Home AI

Anthropic and Microsoft in Talks for the Maia 200 Chip: Claude Inference Goes Custom as Nvidia Faces Its First Real ASIC Threat

Anthropic is in talks to run Claude on Microsoft's Maia 200 inference chip, a fourth silicon program that turns up the pressure on Nvidia's inference moat.

By Scott Allan May 25 3 min read

Microsoft, Anthropic, and Nvidia logos around a glowing Maia 200 AI accelerator chip on a circuit-board background

Anthropic is in talks to run Claude on Microsoft’s custom Maia 200 inference chip, according to a CNBC report on May 21, a move that would make the Claude maker the first frontier AI lab spreading gigawatt-scale workloads across four separate silicon programs at once. For Nvidia, whose stock slipped about 2% the following Friday, this is the story Wall Street has quietly braced for: the biggest AI labs are starting to route real production traffic onto chips that are not Nvidia’s.

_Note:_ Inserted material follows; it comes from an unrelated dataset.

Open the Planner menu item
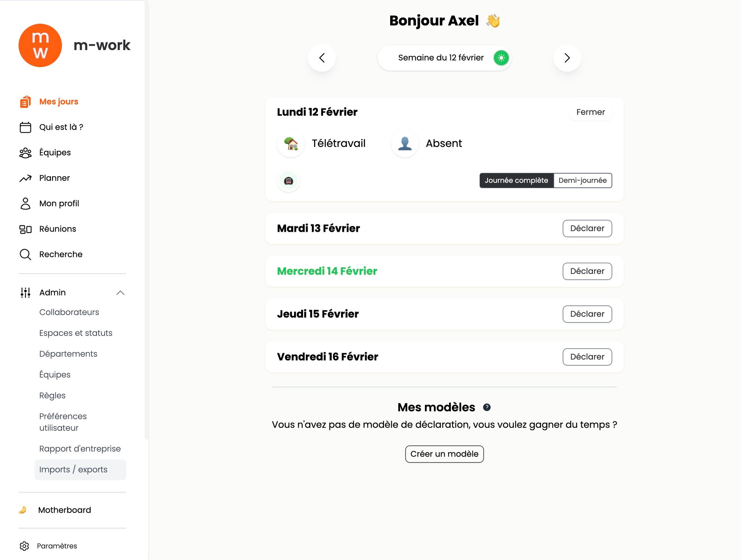The width and height of the screenshot is (741, 560). [54, 178]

The detail that matters is the word inference. Training is where Nvidia’s moat is widest. Inference, the running of a model once it is built, is the high-volume, cost-sensitive workload that custom silicon was designed to eat first.

A Fourth Lane of Silicon

If the talks convert, Anthropic would run Claude across Nvidia GPUs, Amazon’s Trainium, Google’s TPUs, and now Microsoft’s Maia, four distinct chip families under contract at the same time. No frontier lab has done that. CNBC was careful to note this is still a negotiation, not a signed deal, with discussions in early stages and centered on inference, set against the backdrop of Microsoft’s $5 billion investment in Anthropic. The Information broke the story first; CNBC and others substantiated it.

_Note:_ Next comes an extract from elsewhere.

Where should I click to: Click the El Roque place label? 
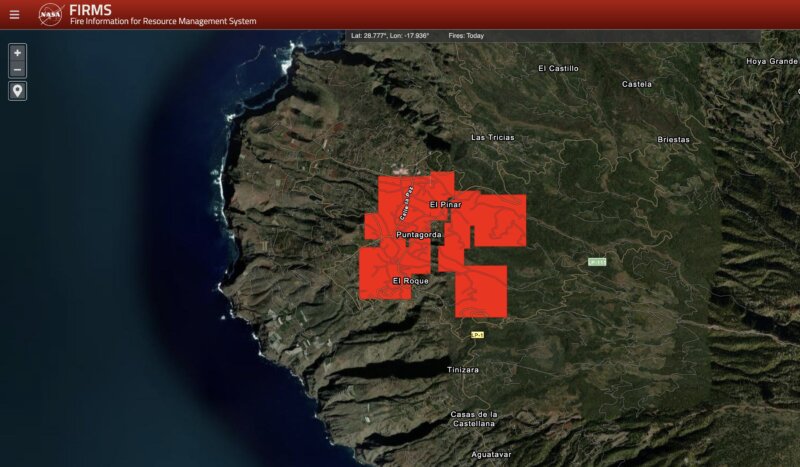pos(410,281)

The strategic logic is blunt. A lab that depends on one supplier for the scarcest input in technology is a lab that does not control its own cost curve. Four suppliers is negotiating power. For Microsoft, the upside is just as concrete: every Claude token served on a Maia chip instead of a rented Nvidia card is margin that stays inside Azure rather than flowing to Santa Clara.

What the Maia 200 Actually Is

Microsoft launched the Maia 200 on January 26 of this year, built on TSMC’s 3-nanometer process with 216GB of HBM3e memory running at 7 terabytes per second. The headline efficiency claim deserves precision, because it has been widely garbled: the roughly 30% improvement Microsoft touts is in tokens per dollar measured against its own previous fleet silicon, the figure CEO Satya Nadella cited on the April earnings call, not a blanket claim against Nvidia. Microsoft does claim its FP4 throughput beats Amazon’s Trainium3 and its FP8 sits above Google’s latest TPU.

Until now, Maia 200 has been publicly tied to running OpenAI’s GPT-5.2. Putting Claude on the same accelerator would be a first, and a notable one given how closely Microsoft, OpenAI’s largest backer, and Anthropic have been circling each other.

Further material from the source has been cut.